A autora DD, SA, respondeu à alegação do réu.

II- Apreciação do Recurso

1. Objecto do recurso:

O objecto do recurso é limitado e definido pelas conclusões da alegação do recorrente, pelo que as questões que cabe conhecer são as seguintes:

O recurso restringe-se à apreciação e fixação da matéria de facto feita pelo acórdão recorrido, concretamente ao aditamento constante do artigo 21º do probatório.

Alega o recorrente que deve ser revogado o acórdão recorrido por por violação de disposições legais sobre interpretação da vontade negocial das partes, inserta no contrato de mútuo aqui em causa, assim como por violação do disposto nos artigos 394º e 395° do código civil.

Requerendo a intervenção do STJ, ao abrigo do nº 3 do artº 674º do CPC, por ofensa de uma disposição expressa de lei que exija certa espécie de prova para a existência do facto ou que fixe a força de determinado meio de prova.

2. Fundamentaçao

Da matéria de facto          

Na sentença recorrida foram considerados assentes os seguintes factos:

“1)     Autora é uma sociedade comercial que se dedica à comercialização, distribuição e venda de bebidas.

2)      A 1ª Ré é uma sociedade comercial que explora o estabelecimento de venda a retalho de bebidas destinadas a serem consumidas no local, denominado "EE", sito na ..., loja ..., … Lisboa.
+ + + + +
*Trabalho pedido*.
**1)** Indique se cada afirmação está de acordo com o texto extraído, respondendo sim ou não e citando as palavras do texto que o determinam: (a) o recurso incide sobre o aditamento constante do artigo 21º do probatório; (b) a 1ª Ré dedica-se à comercialização, distribuição e venda de bebidas; (c) o recorrente requer a intervenção do STJ ao abrigo do nº 3 do artº 674º do CPC.
**2)** Transcreva literalmente o trecho do texto extraído, começando em "2)      A 1ª Ré" e terminando em "loja ..., … Lisboa.".

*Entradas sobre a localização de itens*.
+ + + + +
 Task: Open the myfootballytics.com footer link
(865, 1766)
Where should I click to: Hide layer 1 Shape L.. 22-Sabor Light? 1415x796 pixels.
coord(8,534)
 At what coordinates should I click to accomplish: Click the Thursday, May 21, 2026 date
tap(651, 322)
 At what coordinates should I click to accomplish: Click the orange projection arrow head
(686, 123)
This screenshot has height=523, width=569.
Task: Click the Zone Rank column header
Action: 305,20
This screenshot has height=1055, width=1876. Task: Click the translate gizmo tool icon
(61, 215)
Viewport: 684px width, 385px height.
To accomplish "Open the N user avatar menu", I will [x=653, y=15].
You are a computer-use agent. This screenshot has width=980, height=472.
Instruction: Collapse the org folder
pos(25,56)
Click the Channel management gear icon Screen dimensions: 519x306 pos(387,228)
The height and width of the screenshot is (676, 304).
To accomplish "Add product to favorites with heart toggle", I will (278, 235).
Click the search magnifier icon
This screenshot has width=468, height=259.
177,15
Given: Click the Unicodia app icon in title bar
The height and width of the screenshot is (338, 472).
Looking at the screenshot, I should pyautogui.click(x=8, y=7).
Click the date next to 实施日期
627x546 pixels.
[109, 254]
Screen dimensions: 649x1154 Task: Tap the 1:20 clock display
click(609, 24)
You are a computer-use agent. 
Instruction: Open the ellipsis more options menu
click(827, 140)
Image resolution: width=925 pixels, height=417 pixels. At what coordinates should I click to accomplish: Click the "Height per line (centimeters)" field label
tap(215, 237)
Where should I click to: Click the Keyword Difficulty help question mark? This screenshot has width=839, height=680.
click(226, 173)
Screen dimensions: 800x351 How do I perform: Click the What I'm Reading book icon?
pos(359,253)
+ + + + +
*Respostas por tarefa*.
**1)**
(a) Sim: "concretamente ao aditamento constante do artigo 21º do probatório".
(b) Não: "A 1ª Ré é uma sociedade comercial que explora o estabelecimento de venda a retalho de bebidas destinadas a serem consumidas no local".
(c) Sim: "Requerendo a intervenção do STJ, ao abrigo do nº 3 do artº 674º do CPC".

**2)**
2)      A 1ª Ré é uma sociedade comercial que explora o estabelecimento de venda a retalho de bebidas destinadas a serem consumidas no local, denominado "EE", sito na ..., loja ..., … Lisboa.